§ **BLOCCO DI TESTO**

· · · · · · ·

LA DOLOROSA VITA DI KÄTHE KOLLWITZ
LA DOLOROSA VITA DI KÄTHE KOLLWITZ
Un volto sofferente e provato

Prima di quella gelida mattina, di quel caffè, di quella strada, di quella piazza e di quella statua non mi ero mai posto domande su chi fosse Käthe Kollwitz. Scrutai a lungo quel volto severo, gli angoli della bocca ricurvi verso il basso, la testa leggermente protesa in avanti, lo sguardo pietrificato, come in un fermo immagine, nell’affranta compostezza di chi porta sulle spalle il peso e ha intriso nello sguardo i solchi di un profondi e insanabile dolore.
Scattai qualche foto e il vento iniziò ad aumentare di intensità, gettandomi addosso e in viso minuscole e fastidiose gocce di ghiaccio. Notai all’orizzonte che il cielo si era fatto di un nero funesto e cominciai ad avvertire in lontananza il fragore dei tuoni. Riposi rapidamente la fotocamera nello zaino e mi tornai a passo svelto in un vicino bistrot e, dopo avere ordinato un Tee e un Apfelstrudel, digitai il suo nome su un motore di ricerca.

La Pietà Laica

Realizzai di averla già “incontrata” anche sull’Unter Den Liden, dentro alla Neue Wache, il mausoleo ottocentesco in stile neoclassico eretto a inizio 800 come sede della Guardia reale e monumento in memoria dei caduti nelle guerre napoleoniche. Al suo interno, posizionata al centro e sotto l’oculo, un’unica scultura dalla potente forza espressiva, raffigurante una madre che stringe a sè il figlio morto.

LA DOLOROSA VITA DI KÄTHE KOLLWITZ

Un dolore che la Kollwitz riuscì purtroppo a ben rappresentare, a seguito della tragica morte del figlio più giovane, caduto nelle Fiandre durante i combattimenti della I Guerra Mondiale. Una perdita che la segnò profondamente e che la spinse ulteriormente e per il resto dei suoi anni a rappresentare l’assurdità della guerra e le sofferenze da essa cagionate. Le sue opere – includenti anche diversi dipinti, litografie, acqueforti e disegni a carboncino – posseggono un enorme impatto e un’intensa forza espressionista.

Una Berlino distante dall’immaginario di metropoli fiorente

Sul finire del XIX secolo, Käthe sposò un medico, dal quale assunse il cognome. Vissero in una casa popolare sulla stessa strada (al civico 56A) oggi a lei intitolata, a pochi metri dal bar in cui mi ero rifugiato per scampare l’imminente temporale. Il marito lavorava come medico di famiglia per i nuclei familiari meno abbienti e, per anni, la Kollwitz tratteggiò e ritrasse la quotidianità della Berlino più povera e disgiata. Attraverso i volti dei numerosi pazienti in attesa del loro turno, ammassati fin sul pianerottolo esterno all’ambulatorio.

· · · · · · ·

§ **Voci di dati memorizzate**
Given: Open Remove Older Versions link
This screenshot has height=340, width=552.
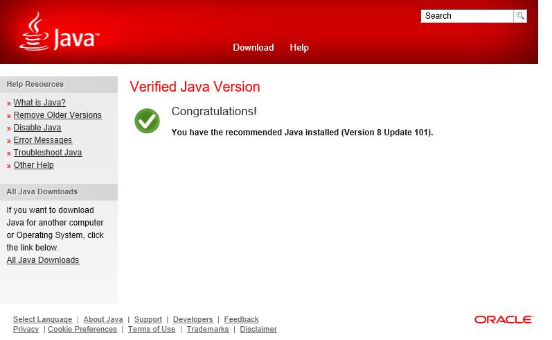Looking at the screenshot, I should (57, 115).
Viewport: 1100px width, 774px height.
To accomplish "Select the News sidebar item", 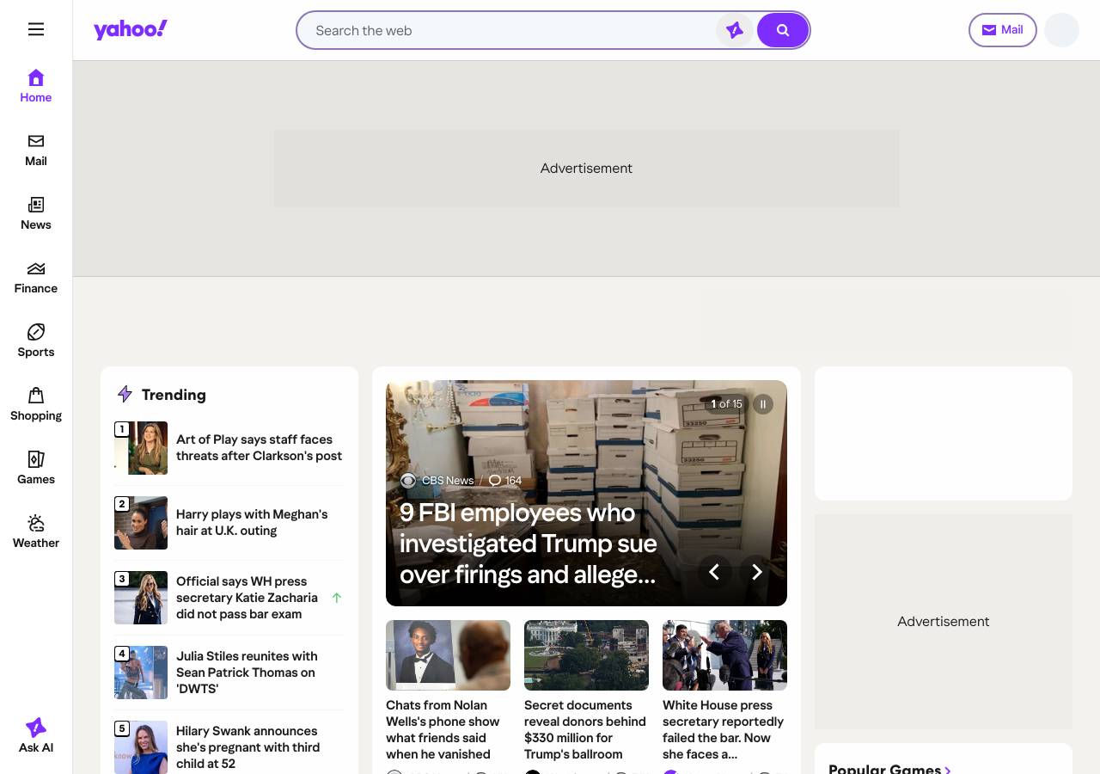I will [36, 214].
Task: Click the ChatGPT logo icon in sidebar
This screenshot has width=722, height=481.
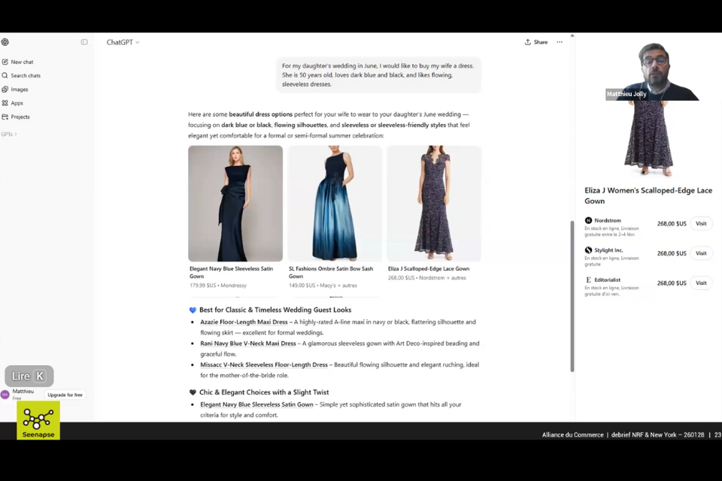Action: (x=5, y=42)

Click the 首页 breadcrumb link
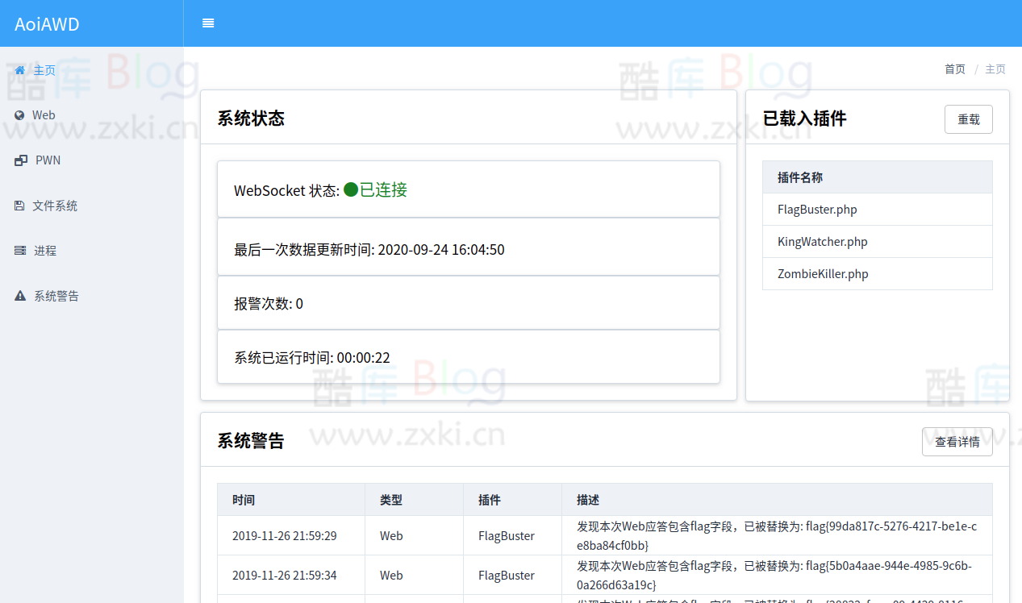954,69
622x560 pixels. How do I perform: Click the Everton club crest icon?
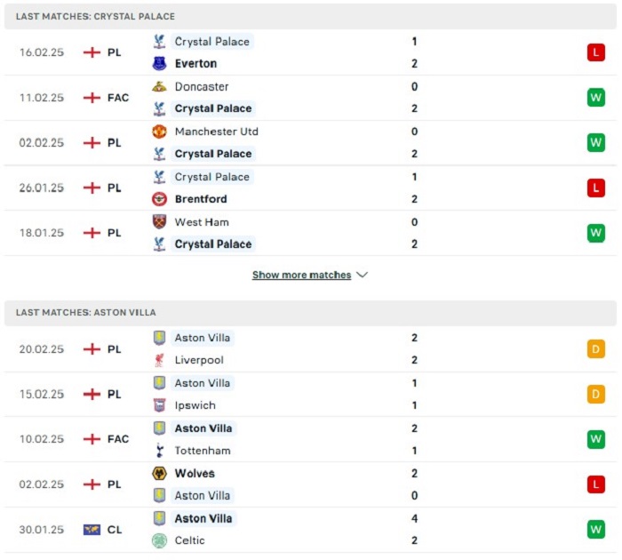159,63
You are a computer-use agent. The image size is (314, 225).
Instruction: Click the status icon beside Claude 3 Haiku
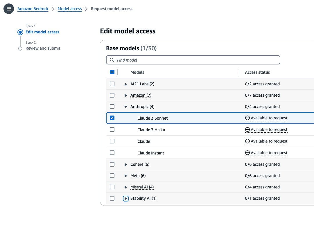coord(247,129)
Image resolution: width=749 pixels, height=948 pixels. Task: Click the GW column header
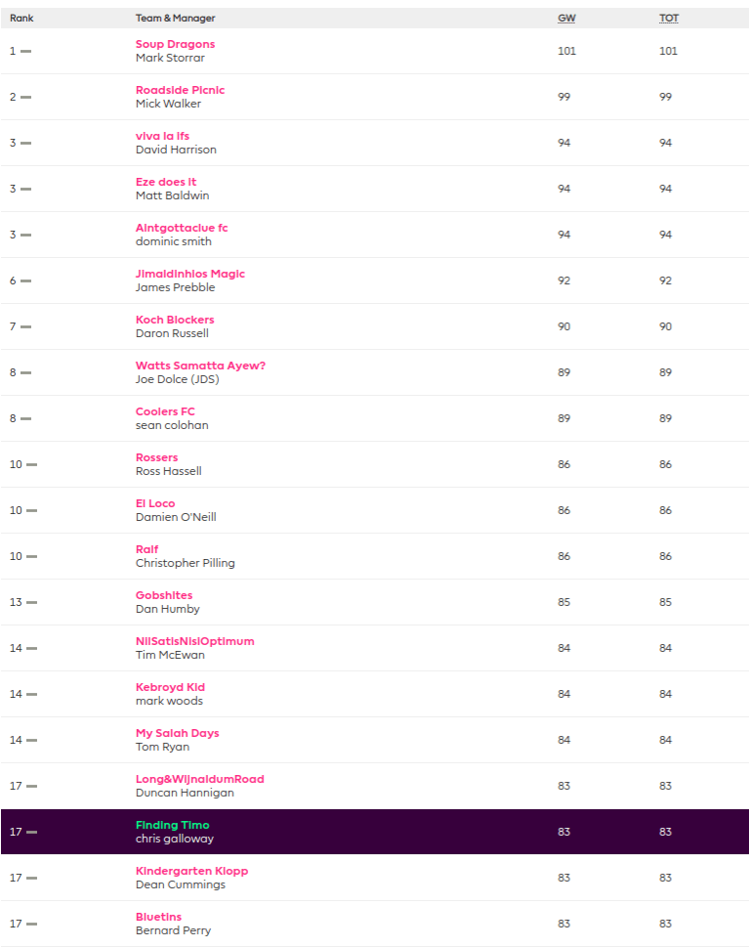566,18
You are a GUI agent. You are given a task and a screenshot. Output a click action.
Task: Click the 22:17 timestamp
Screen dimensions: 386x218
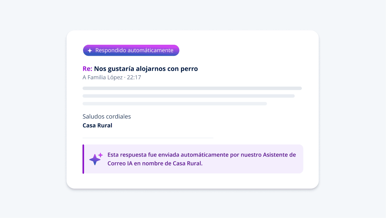(x=134, y=77)
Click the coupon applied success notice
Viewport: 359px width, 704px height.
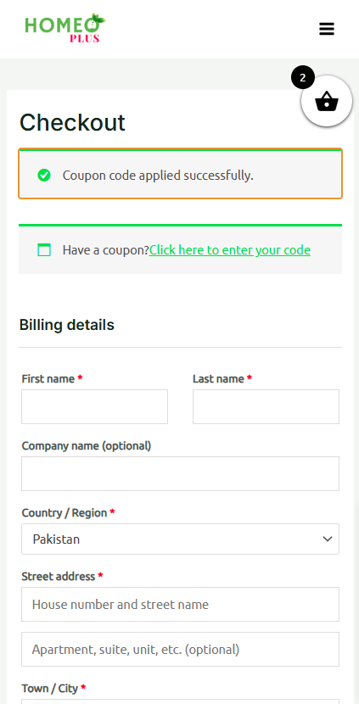[x=180, y=174]
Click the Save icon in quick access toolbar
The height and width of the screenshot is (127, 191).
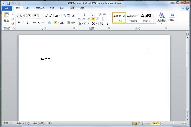click(x=9, y=3)
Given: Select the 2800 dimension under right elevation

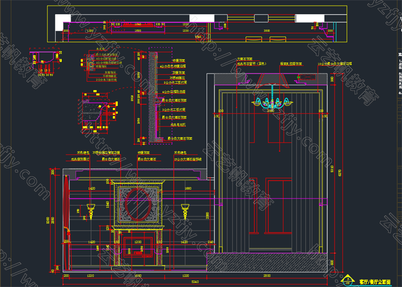Looking at the screenshot, I should click(265, 276).
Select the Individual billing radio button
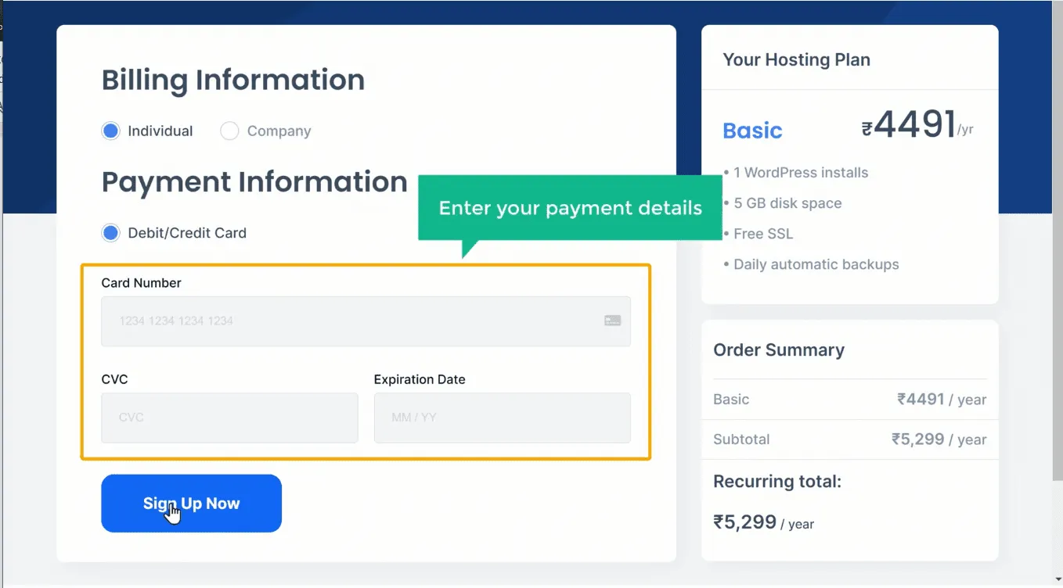1063x588 pixels. coord(111,131)
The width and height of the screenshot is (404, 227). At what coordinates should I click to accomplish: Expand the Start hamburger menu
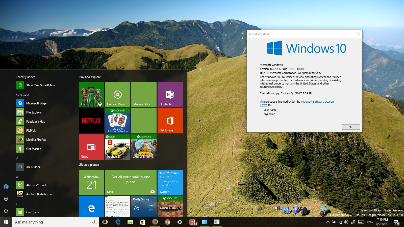pyautogui.click(x=6, y=77)
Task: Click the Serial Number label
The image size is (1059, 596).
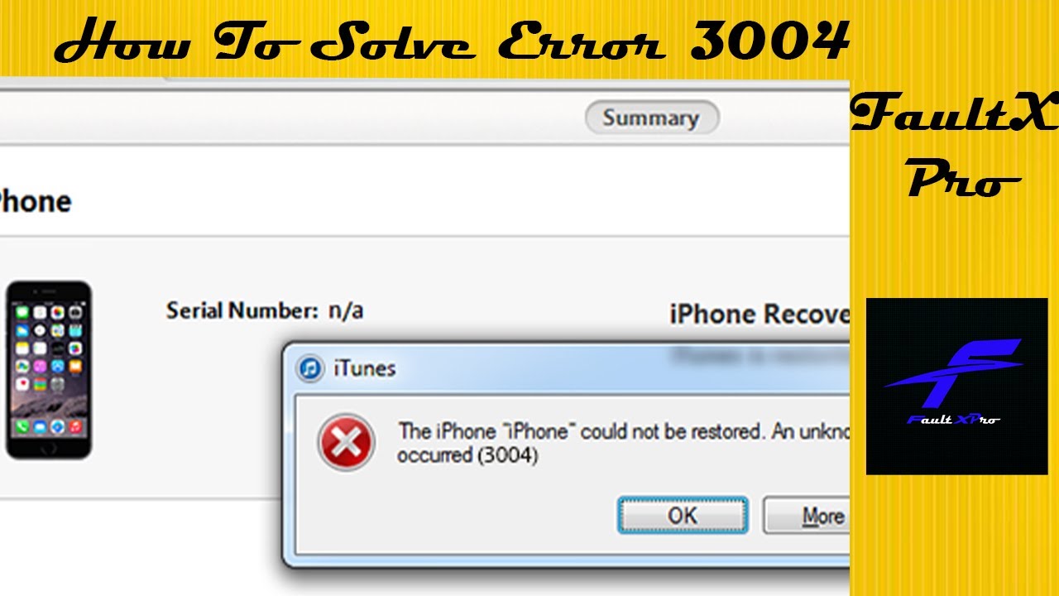Action: 242,311
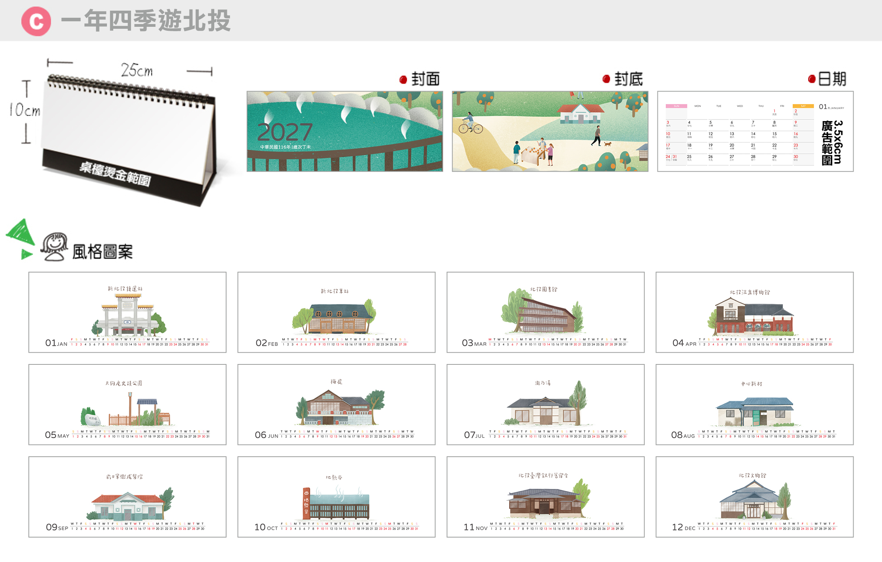The image size is (882, 562).
Task: Open the January date grid preview
Action: click(755, 131)
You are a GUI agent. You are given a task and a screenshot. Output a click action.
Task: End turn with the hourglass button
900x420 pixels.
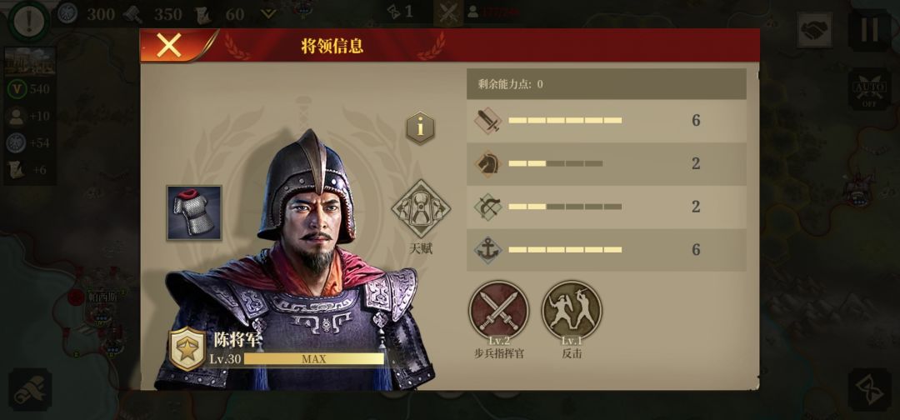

· · · · · · ·

§ **COMPITI DA SVOLGERE**
#1 Riassumi in tre frasi il testo su Käthe Kollwitz.
#2 Rispondi in breve a queste domande sul testo su Käthe Kollwitz, riportando le lettere:
(a) Dove cadde il figlio più giovane della Kollwitz?
(b) Che cosa raffigura la scultura posta al centro della Neue Wache?
(c) Qual è il numero civico della casa popolare in cui visse con il marito?
#3 Riporta senza alcuna modifica il tratto del testo su Käthe Kollwitz che va da "Sul finire del" fino a "pianerottolo esterno all’ambulatorio.".
Le righe sono materiale a sé, distinto dal testo.

§ **ELENCO RISPOSTE**
#1 Chi scrive osserva a lungo una statua di Käthe Kollwitz, poi si ripara in un bistrot per l'arrivo di un temporale e cerca il suo nome su un motore di ricerca. La morte del figlio più giovane, caduto nelle Fiandre durante la Prima guerra mondiale, la segnò profondamente e la spinse a rappresentare per il resto dei suoi anni l'assurdità della guerra e le sofferenze che essa provoca. Sposata con un medico che curava le famiglie meno abbienti, per anni ritrasse la quotidianità della Berlino più povera.

#2
(a) Nelle Fiandre, durante i combattimenti della Prima guerra mondiale.
(b) Una madre che stringe a sé il figlio morto.
(c) Il 56A.

#3
Sul finire del XIX secolo, Käthe sposò un medico, dal quale assunse il cognome. Vissero in una casa popolare sulla stessa strada (al civico 56A) oggi a lei intitolata, a pochi metri dal bar in cui mi ero rifugiato per scampare l’imminente temporale. Il marito lavorava come medico di famiglia per i nuclei familiari meno abbienti e, per anni, la Kollwitz tratteggiò e ritrasse la quotidianità della Berlino più povera e disgiata. Attraverso i volti dei numerosi pazienti in attesa del loro turno, ammassati fin sul pianerottolo esterno all’ambulatorio.